If China can detain the wife of a top politician on suspicion of murdering a British businessman, can there be hope that Russia will adjudicate the jailhouse death of Sergei Magnitsky? What about the elevator execution of journalist Anna Politkovskaya? Or the nuclear-isotope poisoning of former KGB officer Alexander Litvinenko?

Beijing has detained Gu Kailai, the wife of now-disgraced Communist Party official Bo Xilai, on suspicion of murdering Neil Heywood, a long-time British business associate whose body was found in a Chongqing hotel Nov. 15. At first, Chinese authorities blamed alcohol poisoning, but yesterday they said he was murdered.

The hard facts are clear, most experts agree — this is a real murder, and authorities suspect that Gu and a servant played a role in it. But the rest is politics, said Chris Johnson, a former senior analyst on China for the CIA, and now a fellow at the Center for Strategic and International Studies. Johnson told me that Bo crossed an invisible line: He had seemed destined to be elevated to the all-powerful standing committee of the Communist Party Politburo. But he had created powerful enemies along the way, and ultimately self-destructed when a senior aide fled into a U.S. Consulate on Feb. 6, and divulged details of Bo’s corrupt dealings, and the Heywood murder. Breaking the law and common decency are one thing when you are a senior Chinese official, but it appears that having it aired very publicly is quite another.

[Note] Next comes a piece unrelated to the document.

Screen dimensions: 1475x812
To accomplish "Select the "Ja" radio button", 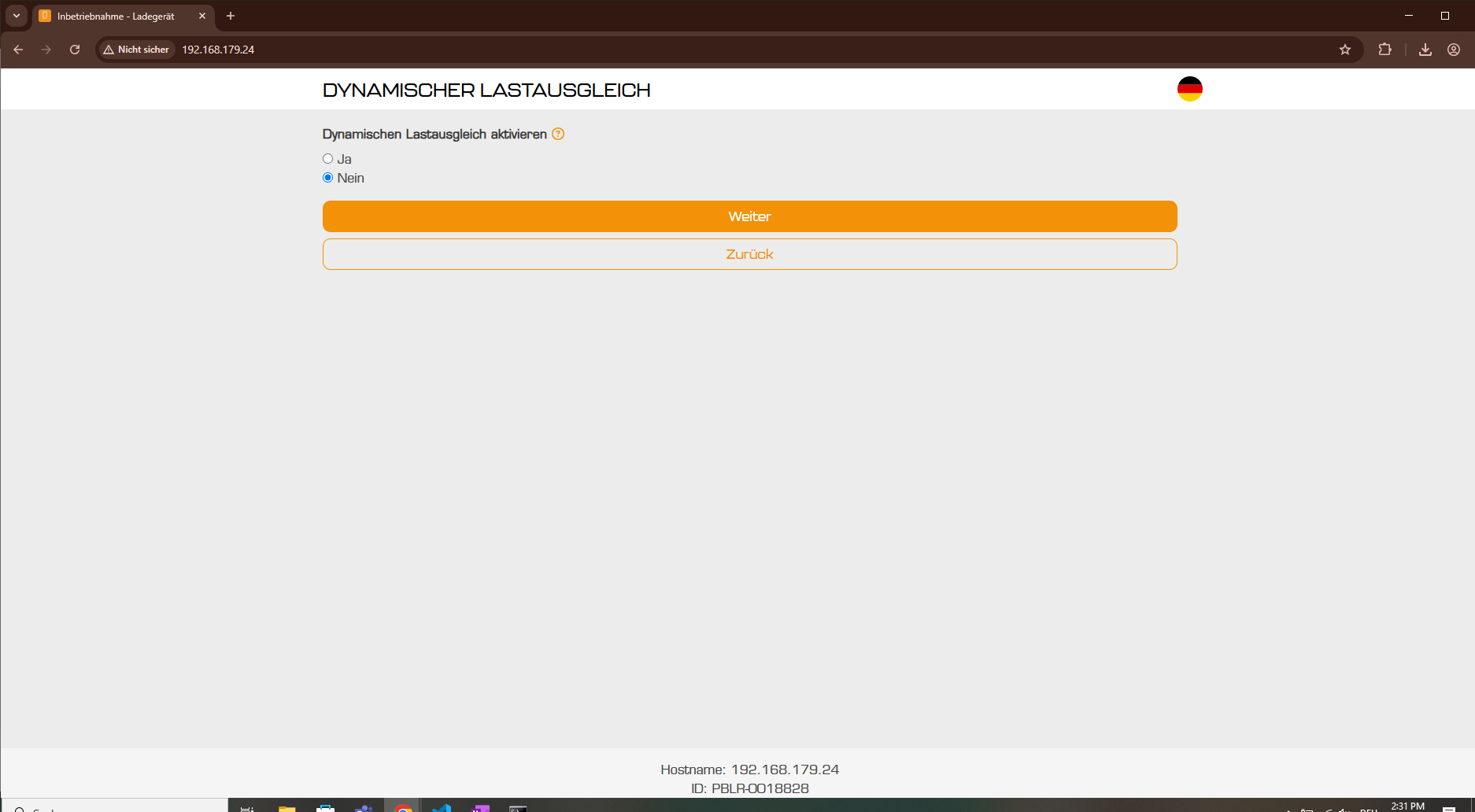I will [x=328, y=159].

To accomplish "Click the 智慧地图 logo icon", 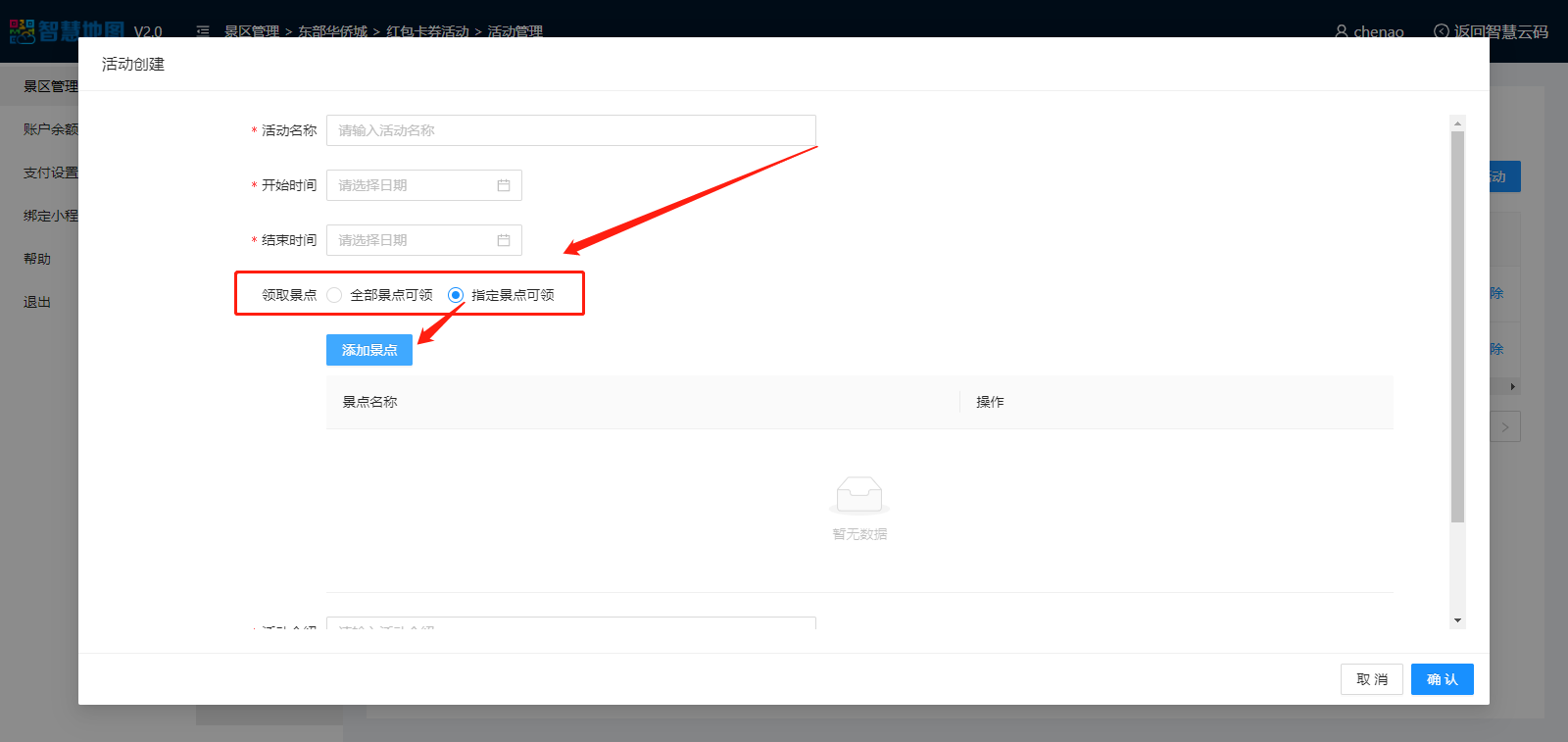I will (22, 31).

Yet even by those standards Russia falls short: Judging by the history of the last five or six years, if you commit a high-profile murder in Russia, you can be fairly assured of going on with your daily life unmolested.

There is no indication of a Bo copycat in Russia. Why? Newsweek’s Owen Matthews puts it this way: Russia is one of the few countries where it’s cool to be an outlaw.

One might wonder whether there is a corollary in the case of Mikhail Khodorkovsky, the billionaire oil baron who is languishing in prison after crossing Prime Minister Vladimir Putin. It isn’t. Bo is a political enemy of some powerful Communist Party officials, but not sufficient numbers to have prevented his elevation. Khodorkovsky fatally crossed the line simply by acting threateningly on a presumption that he could be a major political force.

Consider the Magnitsky case. To date, senior Interior Ministry officials implicated in his death have appeared to become rich, but have not been subject to any visible prosecutorial attention. This week, Russian prosecutors said they had closed a case against Larisa Litvinova, a doctor in the prison where Magnitsky died.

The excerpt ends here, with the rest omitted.